Background/Question/Methods    The purpose of this session is to elucidate how new perspectives on ecosystem response to disturbance, primarily in terms of resiliency, are related to biogeochemical properties of the system.  My objective is to contribute some philosophical perspectives, definitions of terms, and operational suggestions for addressing this goal.
     Biogeochemistry is a large, interdisciplinary field demanding definition for this specific purpose.  What aspects of biogeochemistry are significant in this context?  Ecosystems themselves are abstractions requiring characterization, in this case, both for biogeochemical properties and for responses to disturbances.  Major kinds of ecosystems (aquatic, marine, and terrestrial) are fundamentally different in both respects.  At the same time, disturbance has many dimensions; some intrinsic, some extrinsic. What are these dimensions and how are they correlated?  In particular, what meaning of resilience should be adopted and should it be the primary property of interest?  
     This session seeks to link largely abstract entities and phenomena, specifications of which are highly contingent on local system circumstances. This kind of goal and these realities are characteristic of much of ecology.  What conceptualizing approaches may be employed for fruitfully linking all of these abstractions in meaningful terms?
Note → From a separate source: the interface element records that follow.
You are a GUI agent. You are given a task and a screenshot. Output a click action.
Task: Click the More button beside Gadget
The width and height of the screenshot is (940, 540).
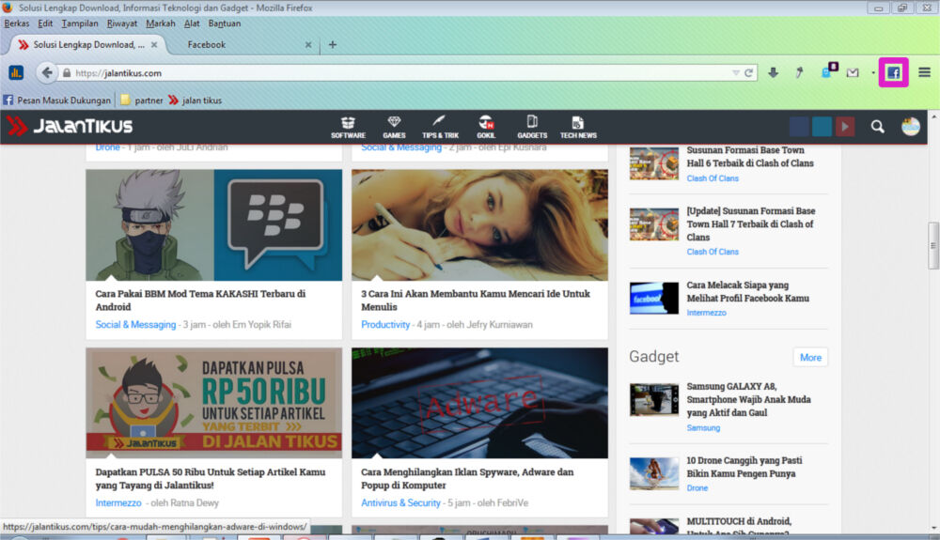click(x=810, y=357)
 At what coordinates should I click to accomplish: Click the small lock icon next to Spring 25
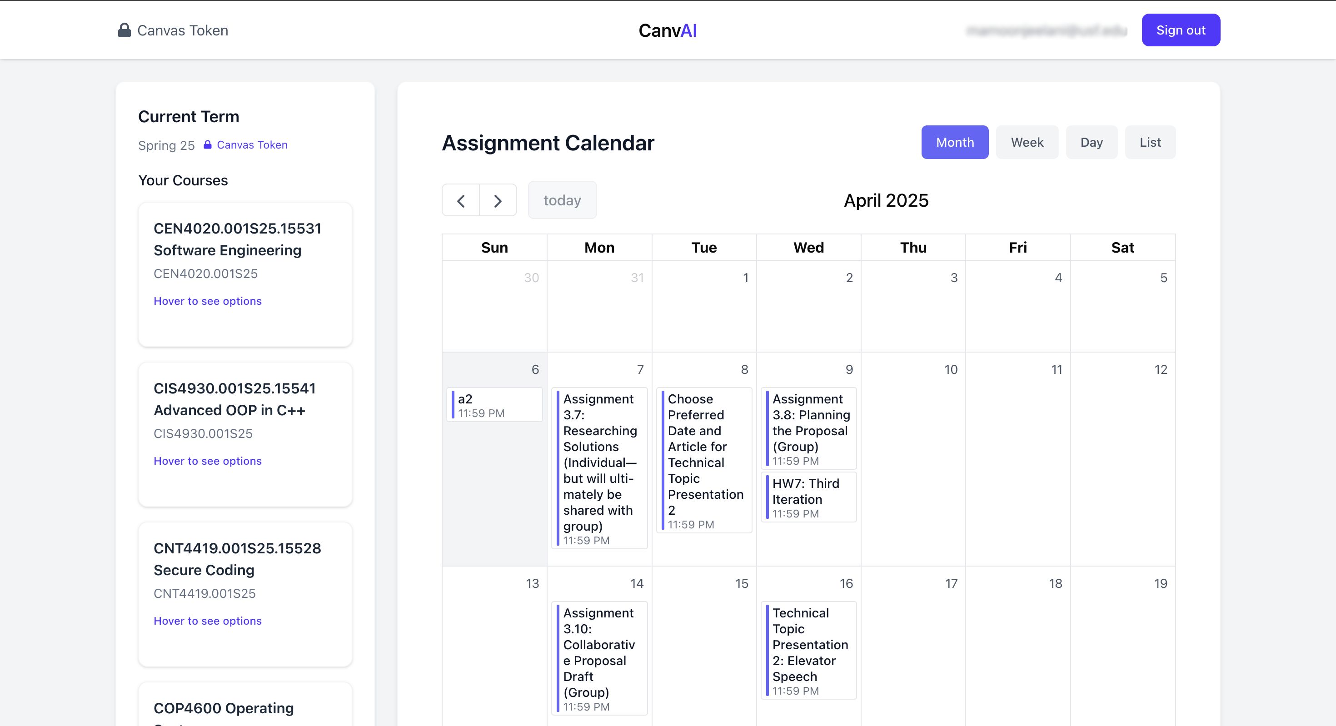click(207, 145)
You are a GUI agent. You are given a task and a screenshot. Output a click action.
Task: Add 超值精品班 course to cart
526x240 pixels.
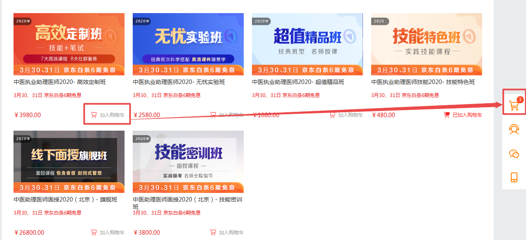pos(346,115)

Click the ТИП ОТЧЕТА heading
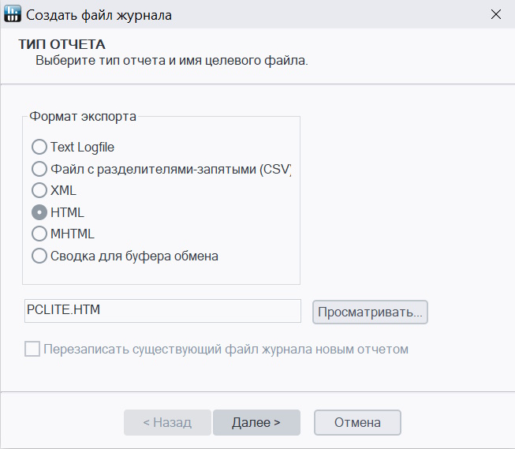click(62, 43)
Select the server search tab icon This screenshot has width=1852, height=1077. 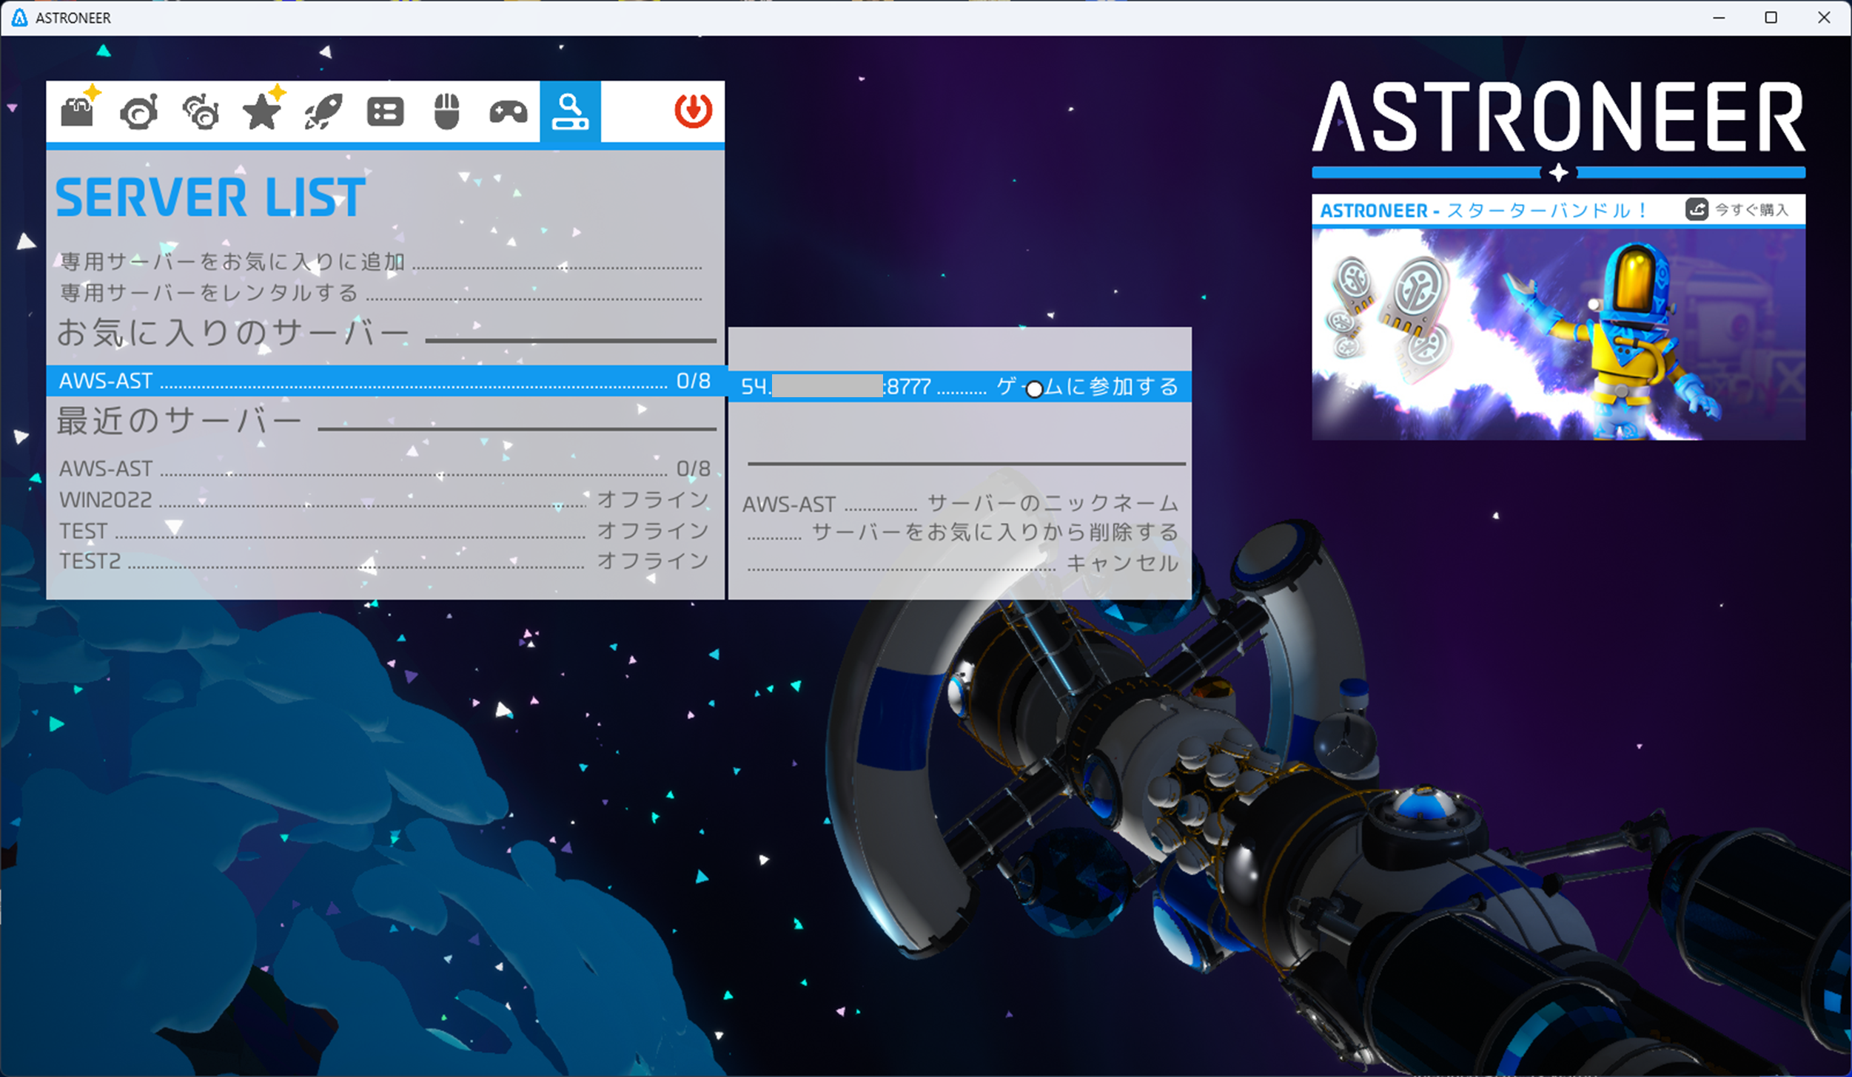(570, 112)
Results/ConclusionsResults/Conclusions       Ecosystem properties relevant for biogeochemical processes (e.g. element choice or pool size) only partially overlap with properties relevant for characterizing resilience (e.g. life histories of constituent species).  Which properties overlap and under what circumstances?  Further, the importance of properties varies across ecosystem types, e.g. terrestrial ecosystems vastly differ from streams in the relative importance of input and output fluxes with respect to internal cycling. 
     Disturbances themselves vary in kind (e.g. epidemics versus fires), temporal frequency and novelty (occurrence relative to lifetimes of affected species), intensity (degree of affliction), and scale (spatial extent). In turn, different metrics (e.g. phytomass, dead organic matter, trophic level composition, food chain relationships) are appropriate for estimating resilience for different ecosystems and disturbances.
    Generalizations are intellectually interesting and heuristically valuable, but in ecology they are typically incapable of predicting outcomes for real cases.  Because ecological systems are enormously complex, ecologists must concede that specifics matter. To get beyond mere collections of case studies, we must organize experience into predictive frameworks that take contingencies into account. Conflating the challenging topics addressed in this session will require extensive literature review, broad involvement of diverse researchers, and deployment of organizational devices such as frameworks, perhaps reorganized into diagnostic systems.